Dennis Rooker said he didn’t think there would be much chance of paying for new projects. He said that the County should continue to pursue the enabling authority for a Regional Transit Authority, even if the chances of separately getting enabling authority for a funding mechanism are slim. Slutzky said he thought the County and the City should go forward with both.
Boyd said the City should be pressed to spend the revenue-sharing money it receives from the County on regional infrastructure projects. “There are $17 million that are going into this fund that are going into the City’s coffers, and in my mind, things like regional transportation or the transit authority and the regional need for affordable housing, should be put back on the table as something that should be addressed with some of those funds.”
Slutzky said he was not supportive of taking money from the transportation fund to pay for other projects, but said he was willing to use the $6 million currently in the fund for projects. He also said he did not want to end the transfer of 2 cents a year to that fund, but that it should be on the table. Boyd and Mallek also did not want to take it off the table. Supervisor Rooker said he wanted to also keep the issue open.

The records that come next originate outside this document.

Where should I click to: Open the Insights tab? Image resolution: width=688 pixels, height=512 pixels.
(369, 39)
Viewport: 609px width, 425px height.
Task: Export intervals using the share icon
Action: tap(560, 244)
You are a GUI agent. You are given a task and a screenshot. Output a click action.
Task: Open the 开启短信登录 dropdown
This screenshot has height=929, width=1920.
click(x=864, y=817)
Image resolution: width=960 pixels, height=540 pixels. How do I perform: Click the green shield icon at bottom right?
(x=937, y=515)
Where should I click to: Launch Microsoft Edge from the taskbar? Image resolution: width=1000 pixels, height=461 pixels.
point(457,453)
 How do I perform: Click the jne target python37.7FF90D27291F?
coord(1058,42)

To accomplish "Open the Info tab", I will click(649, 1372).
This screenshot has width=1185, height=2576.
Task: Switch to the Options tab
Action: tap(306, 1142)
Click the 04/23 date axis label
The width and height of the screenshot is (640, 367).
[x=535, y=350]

“I think these are pretty extraordinary times,” Rooker said. “I do think that this is a time when we might want to consider suspending that for a period of time to deal with a crisis situation.” However, Rooker said the County should not raid the transportation fund, and even suggested the Board should hold a work session to determine the best way to spend the money. Foley said one would be scheduled.
FUNDING URBAN INFRASTRUCTURE
The final decision of the day regarded funding for urban infrastructure. Tom Foley explained that there are some projects connected with the Crozet and Pantops Master Plans that are currently scheduled to be paid from the operating budget. Would the board be willing to delay those projects in order to help address the shortfall?
Rooker said he did not want to raid funds for existing projects, but did suggest he would be open to not setting aside money this year for those projects.
County Executive Bob Tucker said his staff would come back with more information before the financial plan is brought back at the Board’s next meeting. He concluded by asking one more question. Would Supervisors be willing to consider a tax increase to deal with the shortfall? Slutzky said he wanted to see what a tax increase might yield before the County makes a decision on the transportation fund, ACE and urban infrastructure. Slutzky said he would like to try to find a way to add salary increases and new initiatives back into the budget if possible.
OTHER FEEDBACK FROM SUPERVISORS
Sally Thomas said she was not satisfied in the County’s progress in protecting the rural areas. She said that was concerned that many of the 77 strategies called for in the Rural Areas Section of the Comprehensive Plan have not been accomplished. Lori Allshouse said the department is down 2.5 positions, which has made it more difficult to accomplish the County’s strategic goals. Facilitating the retreat, Lee Catlin, the County’s Community relations Officer, said that staff felt like they had taken the strategies as far as they could and thus it was considered by staff to be largely completed. Catlin suggested the goal be updated in the future if there were more specific goals the Board wanted to address. Supervisor Dennis Rooker said he would like to go back and revisit the Rural Areas Plan at a future work session.
Ken Boyd said he wanted to be able to plot out the ramifications on budgetary decisions across the five-year financial plan. He also wanted to know how much money is being spent on consultant fees and suggested cutting that figure in half would be one way to bridge the shortfall. Staff will present the latest five-year financial forecast on November 5, 2008.